Sen. Debbie Stabenow Shares What It’s Really Like To Work With The Trump Administration
First elected to the U.S. Senate in 2000, Democratic Sen. Debbie Stabenow has represented Michigan on Capitol Hill for nearly two decades. Despite her extensive experience, Stabenow has recently encountered a new challenge to her job: working with the Trump administration. In an interview with Bustle, Stabenow reveals what working with the Trump team is really like.
"In the age of Trump, first of all, there's great inconsistency," Stabenow says. "This is someone who promised in his campaign he would not cut Medicaid healthcare and then he's promoting a plan that guts Medicaid healthcare ... This is somebody who said he'd fight for fair trade, and a lot of what he talked about in Michigan for the campaign could [have] come right out of my speeches for years ... and yet now he won't get tough on China."
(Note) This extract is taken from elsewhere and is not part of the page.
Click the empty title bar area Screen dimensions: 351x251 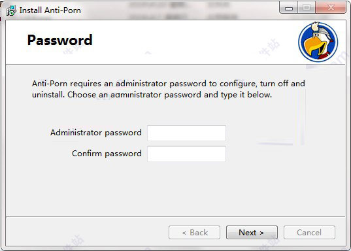coord(179,10)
Trade isn't the only issue relevant to Michigan that Stabenow sees as challenging during the Trump era. Stabenow was raised about 100 miles from Flint, Michigan, and she has fought the Senate's Republican leadership for funding to solve the ongoing Flint water crisis. Now, she calls her conversations with Trump administration officials about preserving the region's fresh water "mind-boggling."
"I've debated [Trump's] director of management and budget, who said it's a local issue," she explains. "There's an international commission to protect the Great Lakes, which are 20 percent of the world's fresh water. This is not a local issue. So I've actually had to debate him on that point, which was mind-boggling to me."
In May, President Trump's budget proposal eliminated $300 million in funding for cleanup efforts at the Great Lakes. The Great Lakes form the world's largest freshwater system, and more than 30 million people live in the Great Lakes basin, according to the EPA.
"I want to work with him to rebuild America," Stabenow says. "His budget cuts, in some cases, wipe out those things that would protect and strengthen our infrastructure."
From the Great Lakes to health care, Stabenow sees Trump's inconsistency as a clear hindrance to her job. "You need to have some consistency about what the other person thinks so you can negotiate," she says. "The reason things aren't getting done here in part is there's no consistency. Everything is in a chaotic state all the time."
Stabenow's comments came just as her Republican counterparts failed to pass their long-awaited healthcare reform bill. Senate Republicans lacked the unity they needed to secure a majority of votes.
With health care reform still in limbo, that chaotic state Stabenow described may be here to stay.